Wat betekent trapaça in Portugees?

Wat is de betekenis van het woord trapaça in Portugees? Het artikel legt de volledige betekenis uit, de uitspraak samen met tweetalige voorbeelden en instructies voor het gebruik van trapaça in Portugees.

Het woord trapaça in Portugees betekent bedrog, oplichterstruc, gesjoemel, bedrog, afkijken, bedrog, bedrog, zwendel, oplichterij, afspreken, verkopen, vervalsen, addertje onder het gras, listigheid. Raadpleeg de onderstaande details voor meer informatie.

Luister naar uitspraak

Betekenis van het woord trapaça

bedrog

oplichterstruc

substantivo feminino (informal)

gesjoemel

substantivo feminino (informeel)

bedrog

substantivo feminino (gíria)

afkijken

substantivo feminino

Mark foi excluído do teste por trapaça. Cansado da trapaça dele, o amigo de Joe se recusa a jogar cartas com ele novamente.

bedrog

substantivo feminino

bedrog

zwendel, oplichterij

Fred perdeu duzentos dólares em um golpe.
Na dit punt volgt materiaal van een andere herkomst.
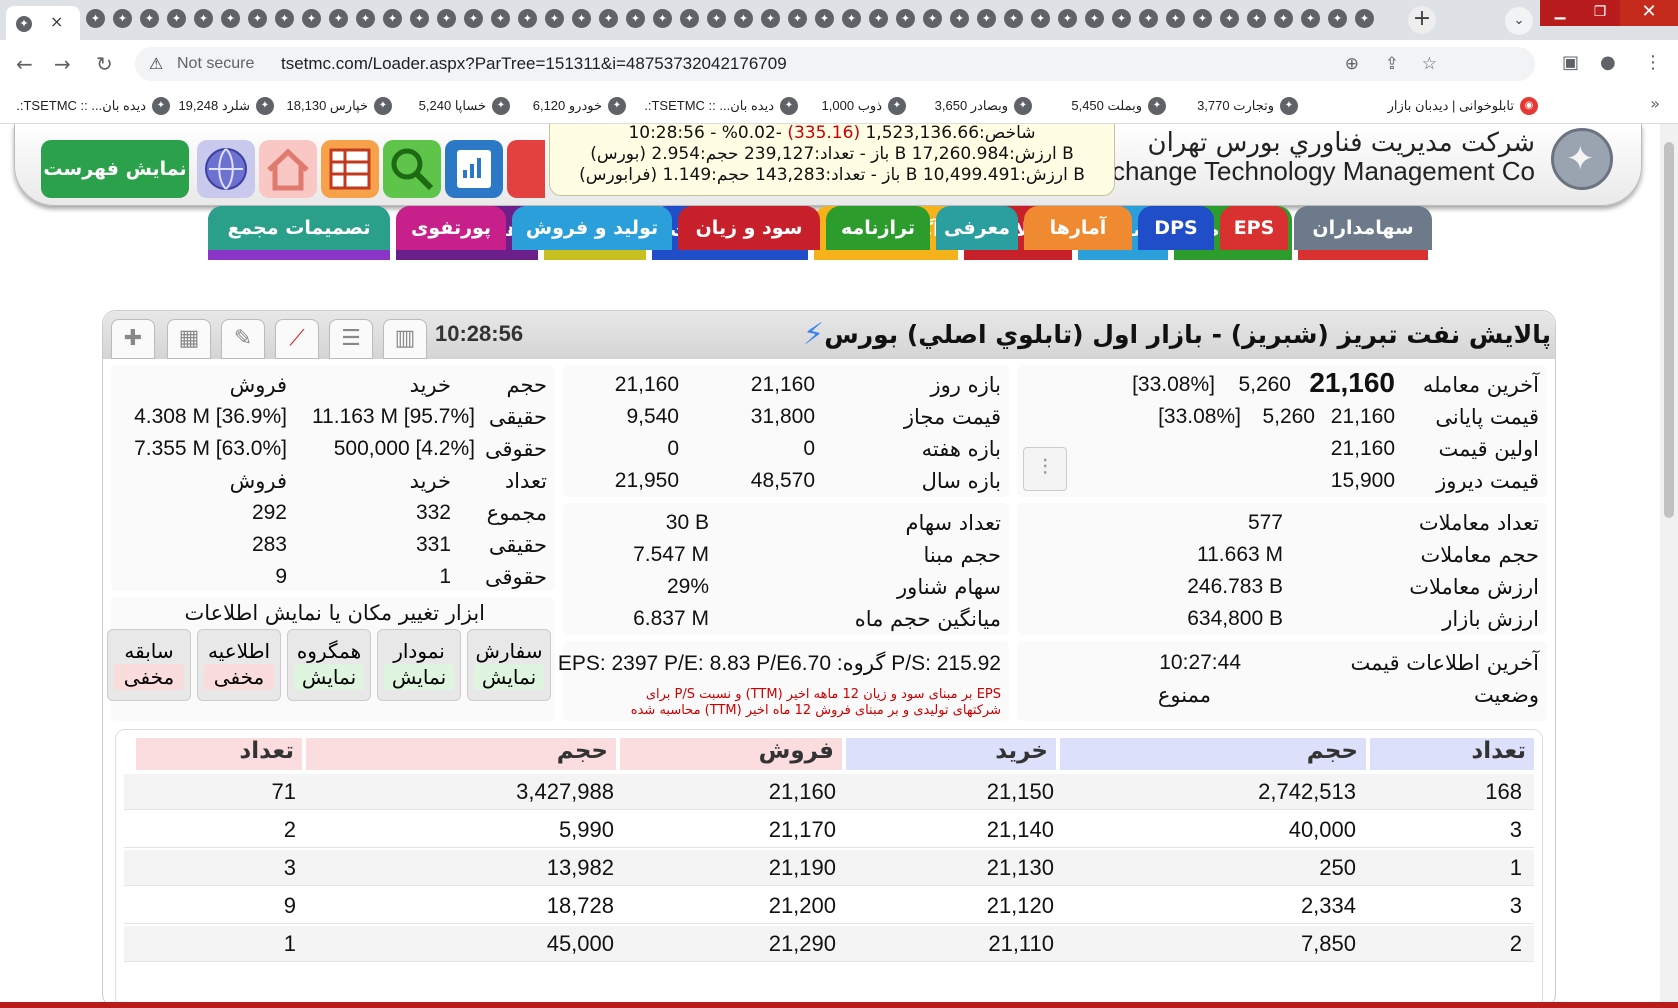 The height and width of the screenshot is (1008, 1678). Describe the element at coordinates (1078, 228) in the screenshot. I see `tab-statistics: آمارها` at that location.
afspreken, verkopen, vervalsen

(sportmatch)

A máfia providenciou uma trapaça para a luta de boxe.

addertje onder het gras

(tramoia) (figuurlijk)

Tudo isso por apenas cinquenta libras?! Qual é a pegadinha?

listigheid

Laten we Portugees leren

Dus nu je meer weet over de betekenis van trapaça in Portugees, kun je leren hoe je ze kunt gebruiken aan de hand van geselecteerde voorbeelden en hoe je lees ze. En vergeet niet om de verwante woorden die we voorstellen te leren. Onze website wordt voortdurend bijgewerkt met nieuwe woorden en nieuwe voorbeelden, zodat u de betekenissen van andere woorden die u niet kent, kunt opzoeken in Portugees.

Ken je iets van Portugees

Portugees (português) is een Romeinse taal afkomstig uit het Iberisch schiereiland van Europa. Het is de enige officiële taal van Portugal, Brazilië, Angola, Mozambique, Guinee-Bissau, Kaapverdië. Portugees heeft tussen de 215 en 220 miljoen moedertaalsprekers en 50 miljoen tweedetaalsprekers, voor een totaal van ongeveer 270 miljoen. Portugees wordt vaak vermeld als de zesde meest gesproken taal ter wereld, de derde in Europa. In 1997 rangschikte een uitgebreide academische studie het Portugees als een van de 10 meest invloedrijke talen ter wereld. Volgens UNESCO-statistieken zijn Portugees en Spaans na Engels de snelst groeiende Europese talen.